Detailed Description

The investigators hypothesize that DME is a common endpoint caused by differing pathobiology which varies between patients. Clinically fluorescein angiography (FA) and optical coherence tomography (OCT) are used to diagnose and assess diabetic retinopathy including DME. These two imaging modalities provide different biological information with FA giving functional data regarding the perfusion and integrity of the retinal water homeostasis system where OCT gives structural information including the quantity and location of fluid in patients with DME. The investigators believe that careful analysis of both the leakage pattern on FA and the characteristics of intraretinal fluid on OCT have potential to provide insight into the predominant mechanism of DME in an individual patient. Specifically, it has been proposed that at least two forms of DME exist, focal and diffuse. In focal DME, leakage seen on FA originates predominantly from leaking microaneurysms present in the retinal microvasculature, which are markers for endothelial dysfunction and focal breakdown of the blood retinal barrier. Similarly, it has been hypothesized that focal leakage imaged by OCT will result in accumulation of noncystic fluid in the extracellular space. In contrast, diffuse pattern leakage has no discernable source on FA and it is believed that this pattern represents failure of the Müller and RPE cell pump function resulting in accumulation of intracellular fluid in the retina. Diffuse leakage imaged with OCT may appear as cystic fluid accumulation which represents swollen Müller or other retinal cells.

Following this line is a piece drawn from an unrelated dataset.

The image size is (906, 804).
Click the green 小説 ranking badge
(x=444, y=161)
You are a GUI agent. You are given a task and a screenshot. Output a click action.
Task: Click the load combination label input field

In clinical practice, most patients with DME have a mixture of focal and diffuse leakage with one type being predominant. The investigators hypothesize that, because they are driven by disparate pathobiology, different DME subtypes will respond differently to treatment. Thus, it may be possible to use fluorescein angiography and/or optical coherence tomography to predict the optimal treatment for an individual patient, thereby improving patient outcomes and possibly reducing treatment burden. To date, there are no prospective studies correlating FA and OCT imaging parameters with response to specific therapies, nor is there prospective data on using imaging parameters to guide choice of treatment modality in subjects with DME. As a first step toward determining whether imaging parameters predict treatment response, the investigators will prospectively collect imaging, treatment and outcome data in patients with diabetic macular edema treated at Duke Eye Center.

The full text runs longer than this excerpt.